After completing three end-to-end Snowflake Data migration projects, I've come to realize, the best way to extract data from legacy databases is by way of schema-less JSON files. From a scalability point of view, it excels compared to CSV file format and helps to minimize engineering impact. Any drawbacks associated with additional storage requirements for JSON, in comparison to CSV, are easily outweighed by JSON's scalability.
Typically, a legacy database migrating into the cloud has accumulated a large amount of data in tables. Aside from keys and indexes, this data could be well within the range of millions to billions of records amounting to GBs/TBs, respectively.
Snowflake's optimum file size is somewhere between 100, and 250 MB compressed. The small file size presents a strict limitation when loading data from large JSON files into Snowflake, and I've seen many customers struggle with this.
With this tech challenge in mind, I've developed a simple solution that could solve this in a single statement on the command line. It doesn't involve writing any SQL to handle data splits at the source database end.
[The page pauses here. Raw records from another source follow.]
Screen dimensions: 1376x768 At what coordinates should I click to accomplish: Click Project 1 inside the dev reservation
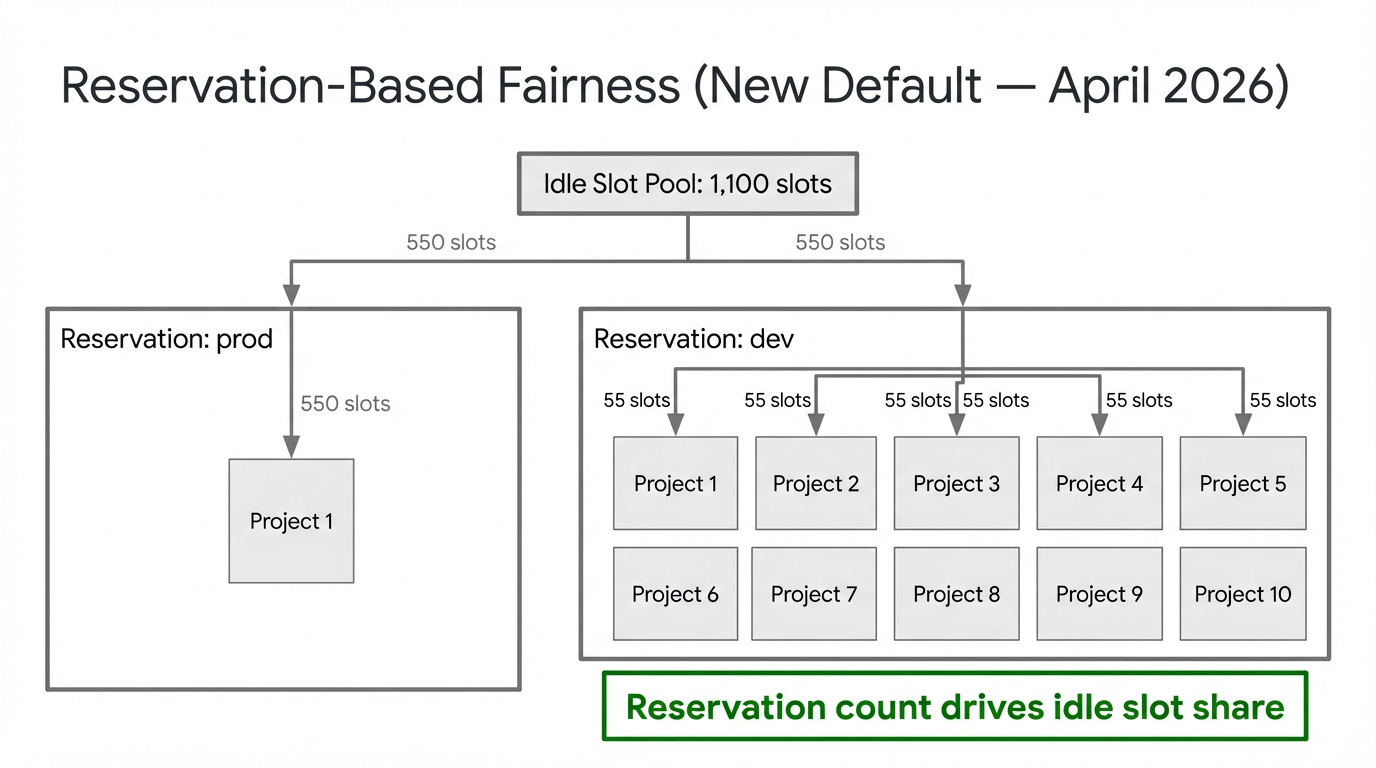[675, 483]
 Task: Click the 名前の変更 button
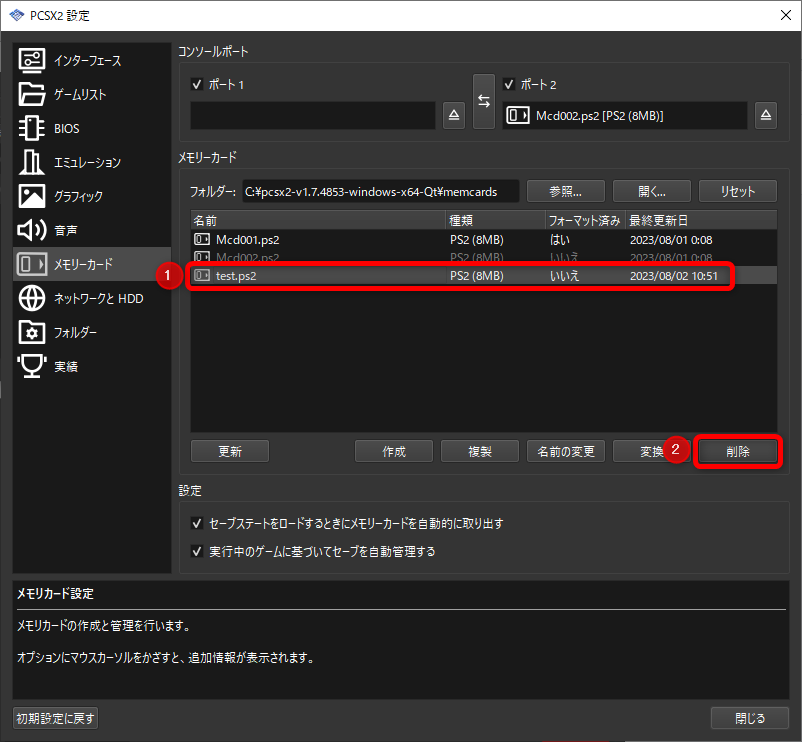[565, 451]
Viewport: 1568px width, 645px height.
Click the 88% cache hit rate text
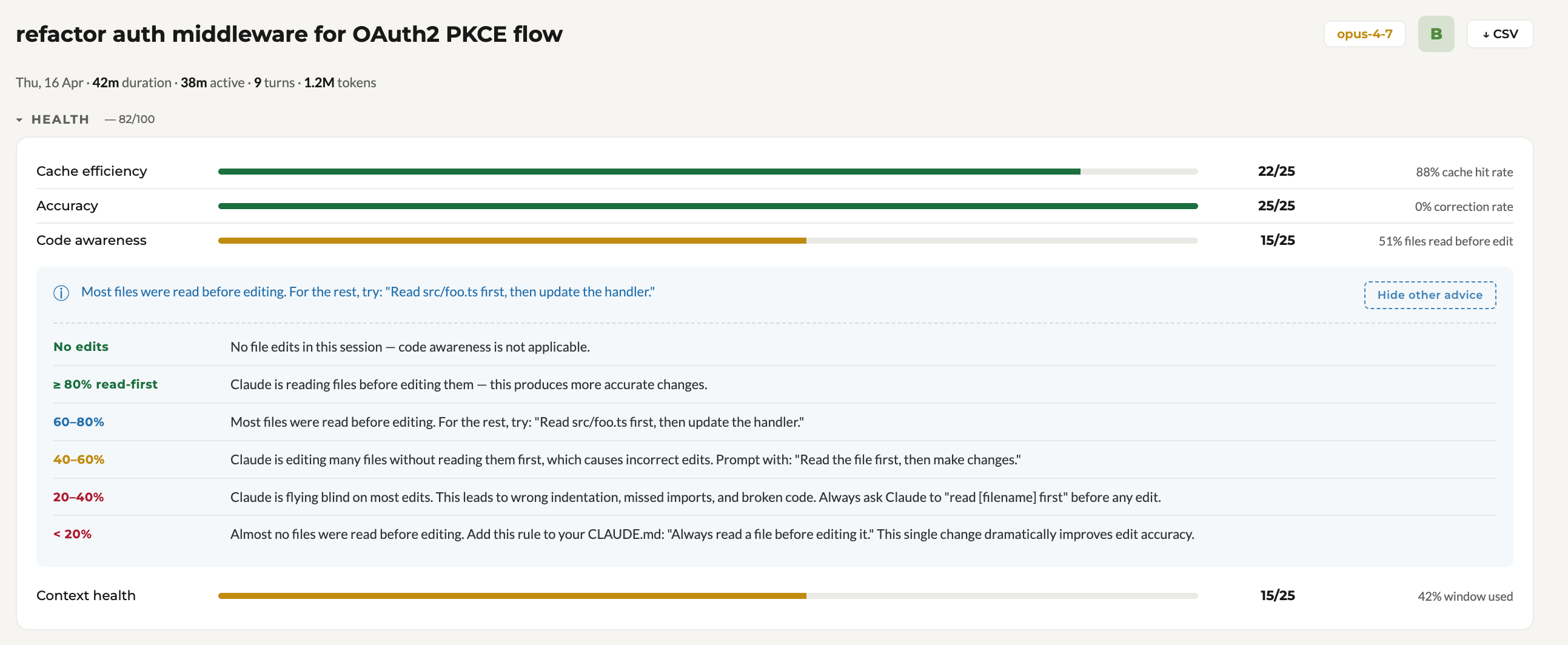coord(1463,172)
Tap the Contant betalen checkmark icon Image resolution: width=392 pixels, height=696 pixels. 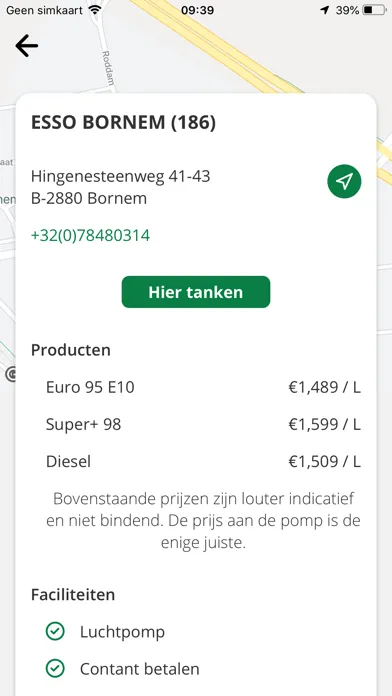pos(55,668)
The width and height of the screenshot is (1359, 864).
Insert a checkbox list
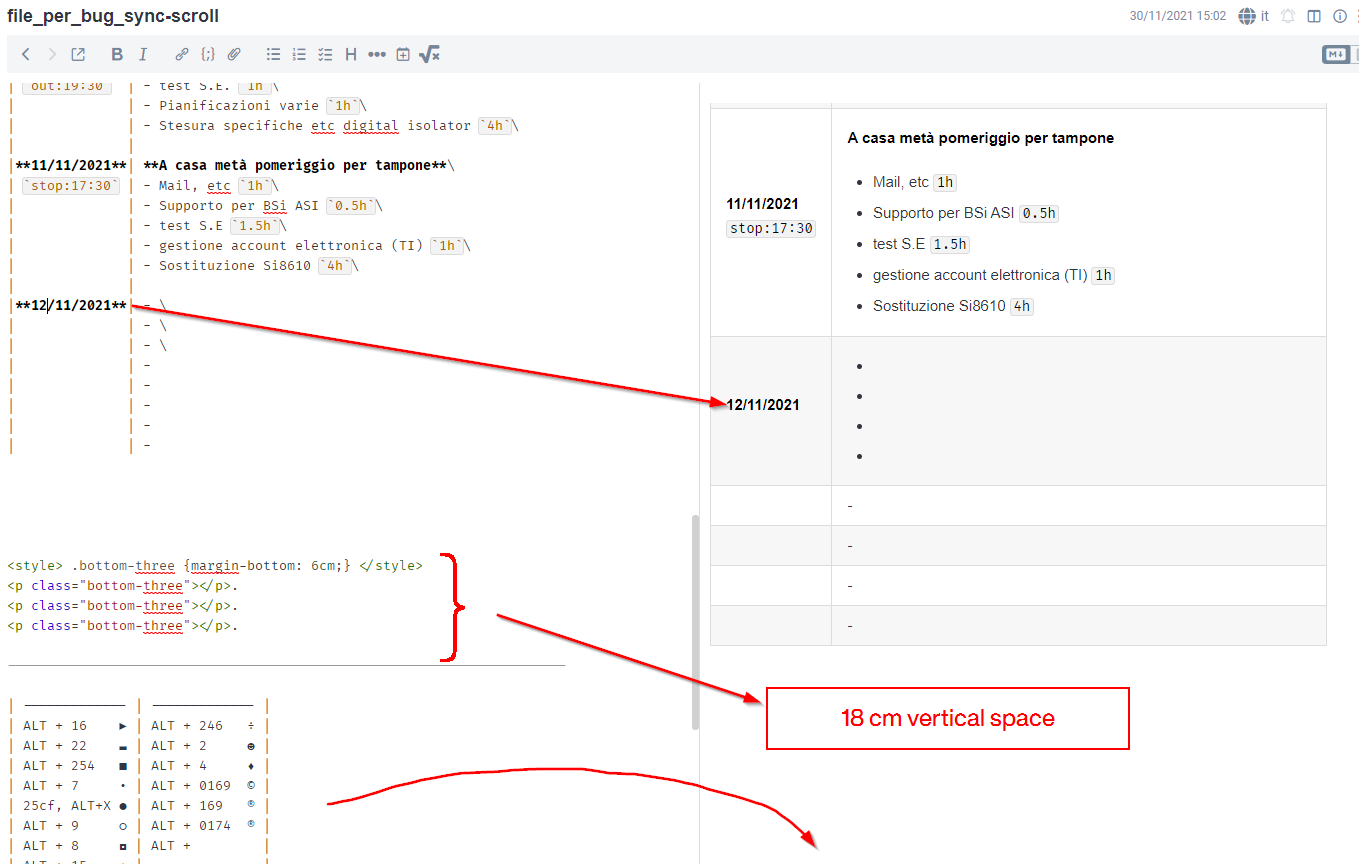[x=325, y=54]
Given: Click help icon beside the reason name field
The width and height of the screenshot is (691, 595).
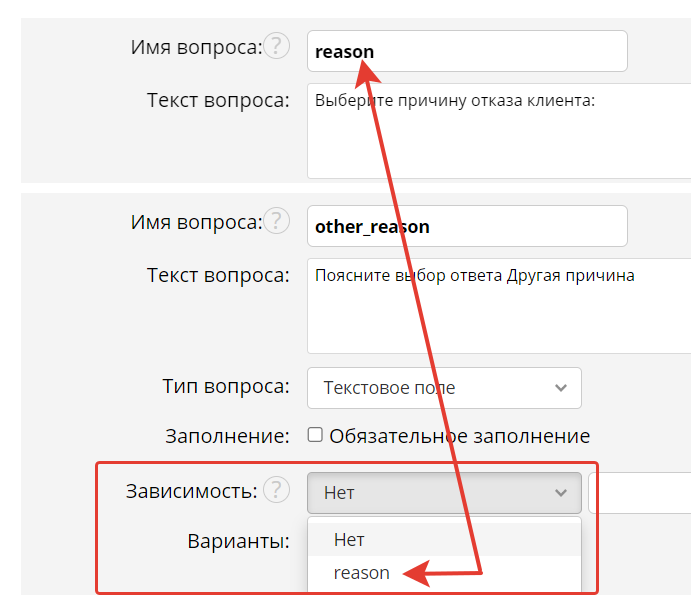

I'm taking a relatively large JSON dataset that I found on Kaggle, very kindly open-sourced by Yelp. More details on the dataset can be found here. In particular, we're looking at the "yelp_academic_dataset_user.json" file of size 3.6 GB. For the curious minds, the schema of the dataset looks like so:
{ "user_id":"q_QQ5kBBwlCcbL1s4NVK3g" "name":"Jane" "review_count":1220 "yelping_since":"2005-03-14 20:26:35" "useful":15038 "funny":10030 "cool":11291 "elite":"2006,2007,2008,2009,2010,2011,2012,2013,2014" "friends":NULL }
Go ahead and download the dataset now, if you haven't already.
With that done, lets now split this large file (screenshots to be attached here):
- Open a bash terminal. I generally use VSCode and open a git bash terminal.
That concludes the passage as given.